Red Teaming (AI)
A structured adversarial testing exercise where testers deliberately attempt to find failures, vulnerabilities, biases, or harmful outputs in an AI system. Unlike standard testing that checks if the system works, red teaming checks how the system breaks.
Why It Matters
Standard testing proves the happy path works. Red teaming reveals the failure modes that only emerge when someone actively tries to exploit the system — which is exactly what will happen in production.
Example
A red team testing a customer service chatbot tries prompt injection attacks, attempts to extract training data, pushes the bot to generate offensive content, and tests whether it can be manipulated into providing unauthorized discounts or refunds.
Think of it like...
Red teaming is like hiring a professional burglar to test your home security — they think like the adversary so you can fix the weaknesses before a real attacker finds them.
Related Terms
AI Audit
An independent evaluation of an AI system's compliance, performance, fairness, and governance practices.
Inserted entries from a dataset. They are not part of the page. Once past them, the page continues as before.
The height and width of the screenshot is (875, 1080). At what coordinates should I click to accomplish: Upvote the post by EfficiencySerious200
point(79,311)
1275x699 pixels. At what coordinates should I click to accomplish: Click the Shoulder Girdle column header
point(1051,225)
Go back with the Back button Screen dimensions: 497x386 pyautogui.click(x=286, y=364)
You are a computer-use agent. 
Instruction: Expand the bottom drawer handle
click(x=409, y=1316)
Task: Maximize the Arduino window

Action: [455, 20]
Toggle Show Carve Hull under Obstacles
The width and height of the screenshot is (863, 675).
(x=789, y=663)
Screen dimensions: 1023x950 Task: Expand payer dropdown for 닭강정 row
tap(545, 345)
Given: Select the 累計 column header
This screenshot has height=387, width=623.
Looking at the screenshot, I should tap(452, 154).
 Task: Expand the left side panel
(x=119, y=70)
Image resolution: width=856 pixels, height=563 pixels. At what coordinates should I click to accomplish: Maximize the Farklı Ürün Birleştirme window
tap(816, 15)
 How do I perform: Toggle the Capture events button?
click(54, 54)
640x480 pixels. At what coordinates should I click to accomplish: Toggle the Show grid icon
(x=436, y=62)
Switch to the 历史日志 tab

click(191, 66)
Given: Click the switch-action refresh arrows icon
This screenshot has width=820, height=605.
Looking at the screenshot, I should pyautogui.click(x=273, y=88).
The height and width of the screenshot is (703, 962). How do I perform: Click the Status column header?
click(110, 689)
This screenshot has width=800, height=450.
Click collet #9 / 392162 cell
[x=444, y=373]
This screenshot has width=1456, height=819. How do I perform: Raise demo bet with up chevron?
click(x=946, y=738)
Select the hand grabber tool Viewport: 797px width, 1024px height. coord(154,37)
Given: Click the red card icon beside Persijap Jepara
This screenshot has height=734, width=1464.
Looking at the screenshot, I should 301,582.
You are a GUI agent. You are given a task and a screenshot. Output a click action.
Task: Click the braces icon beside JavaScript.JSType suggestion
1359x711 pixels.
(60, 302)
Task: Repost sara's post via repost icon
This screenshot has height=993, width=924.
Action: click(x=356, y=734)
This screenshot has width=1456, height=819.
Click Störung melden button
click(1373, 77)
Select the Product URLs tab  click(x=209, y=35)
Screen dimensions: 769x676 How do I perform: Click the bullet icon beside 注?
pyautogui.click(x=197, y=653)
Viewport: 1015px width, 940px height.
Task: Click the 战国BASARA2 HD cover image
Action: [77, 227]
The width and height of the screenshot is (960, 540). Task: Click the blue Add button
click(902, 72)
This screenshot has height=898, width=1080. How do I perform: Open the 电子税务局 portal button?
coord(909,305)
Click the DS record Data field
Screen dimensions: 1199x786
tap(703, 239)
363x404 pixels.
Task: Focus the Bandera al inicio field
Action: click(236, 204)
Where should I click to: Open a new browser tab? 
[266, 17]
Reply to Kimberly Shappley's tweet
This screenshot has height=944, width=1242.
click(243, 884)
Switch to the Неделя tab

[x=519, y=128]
Audits can be internal (conducted by the organization's own team) or external (by independent third parties), and may be required by regulation for high-risk systems.
Adversarial Attack
An input deliberately crafted to fool an AI model into making incorrect predictions. Adversarial examples often look normal to humans but cause models to fail spectacularly.
TEVV (Test, Evaluation, Verification, Validation)
A comprehensive framework for assessing AI systems that goes beyond accuracy metrics to include bias testing, fairness evaluation, robustness assessment, safety verification, and security validation. TEVV is promoted by the NIST AI RMF as essential for responsible AI deployment.